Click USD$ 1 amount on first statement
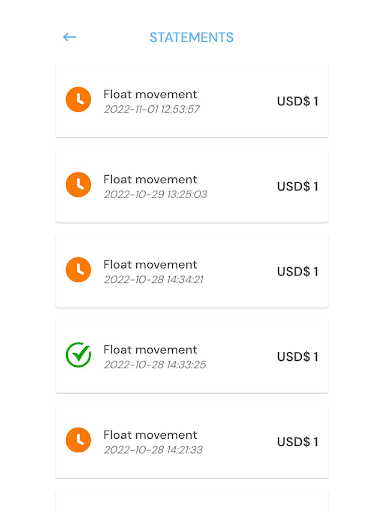Viewport: 384px width, 512px height. 297,101

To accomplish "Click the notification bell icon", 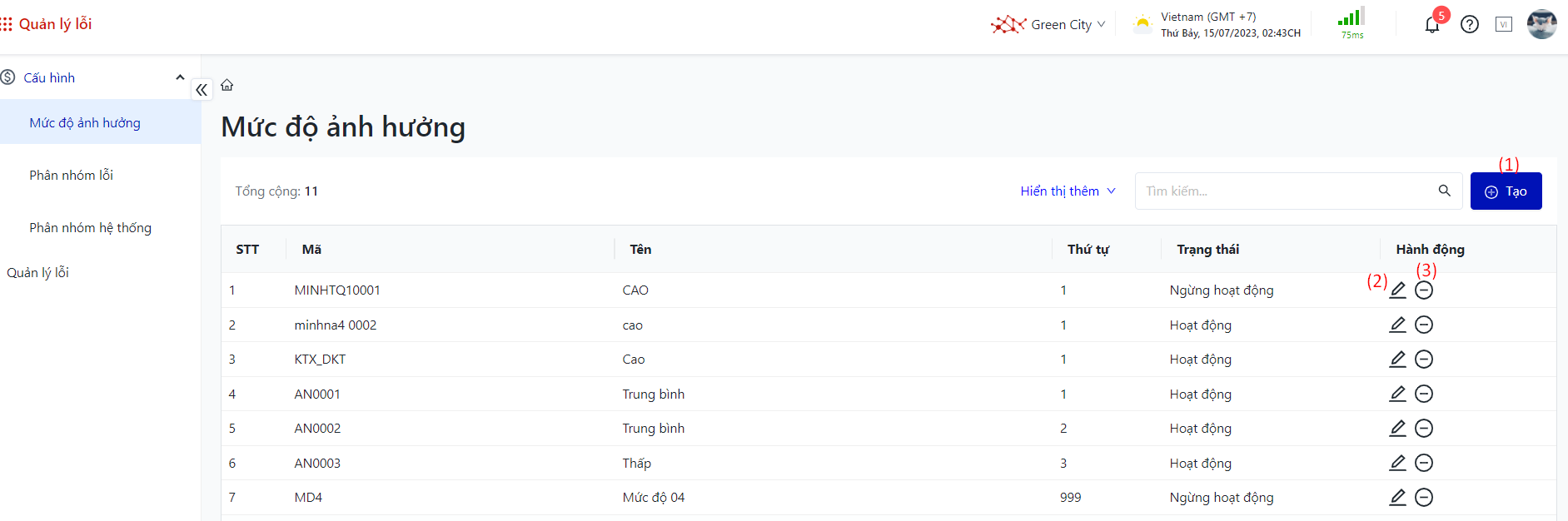I will click(1431, 25).
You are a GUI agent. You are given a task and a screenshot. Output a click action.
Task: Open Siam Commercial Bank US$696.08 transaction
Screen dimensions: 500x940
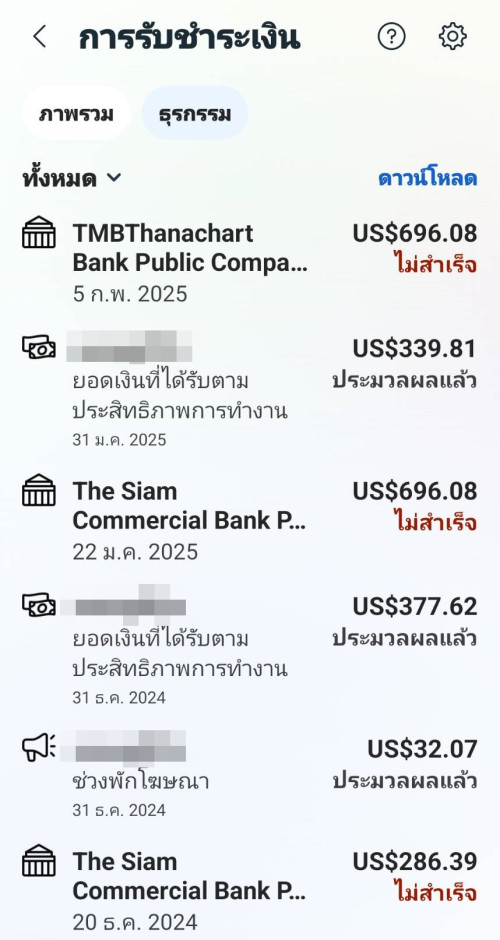coord(250,520)
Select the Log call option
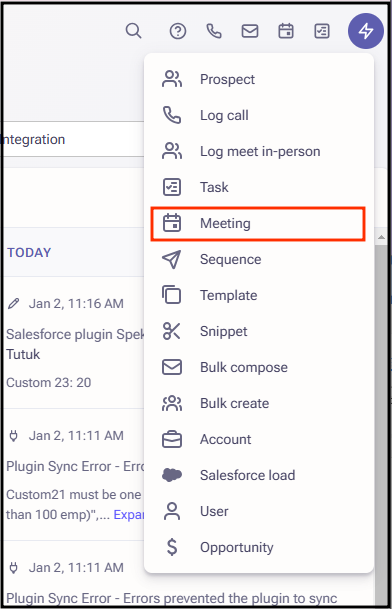The height and width of the screenshot is (609, 392). point(258,115)
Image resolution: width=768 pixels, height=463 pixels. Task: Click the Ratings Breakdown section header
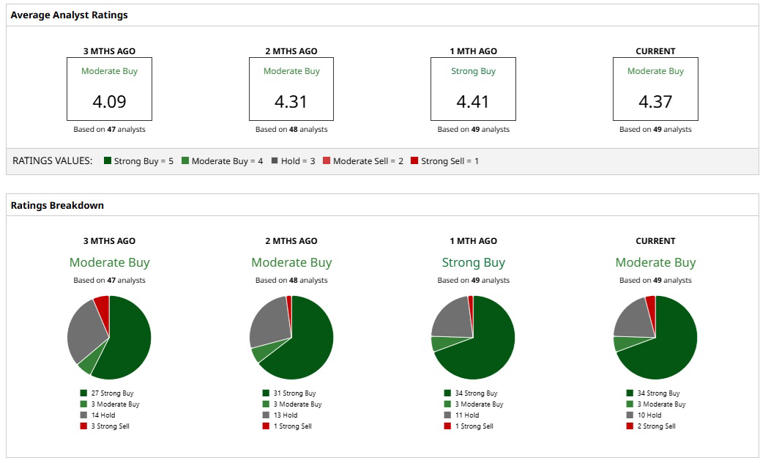coord(57,205)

____

In the entries above, find the line containing "Screen dimensions: 500x940"; transcribe exactly that line and every line after it through the end, and only those, omitting pictures.

EXERCISE SOLUTION ->
Screen dimensions: 500x940
coord(250,520)
Select the Log call option
The height and width of the screenshot is (609, 392). point(258,115)
Image resolution: width=768 pixels, height=463 pixels. Task: Click the Ratings Breakdown section header
coord(57,205)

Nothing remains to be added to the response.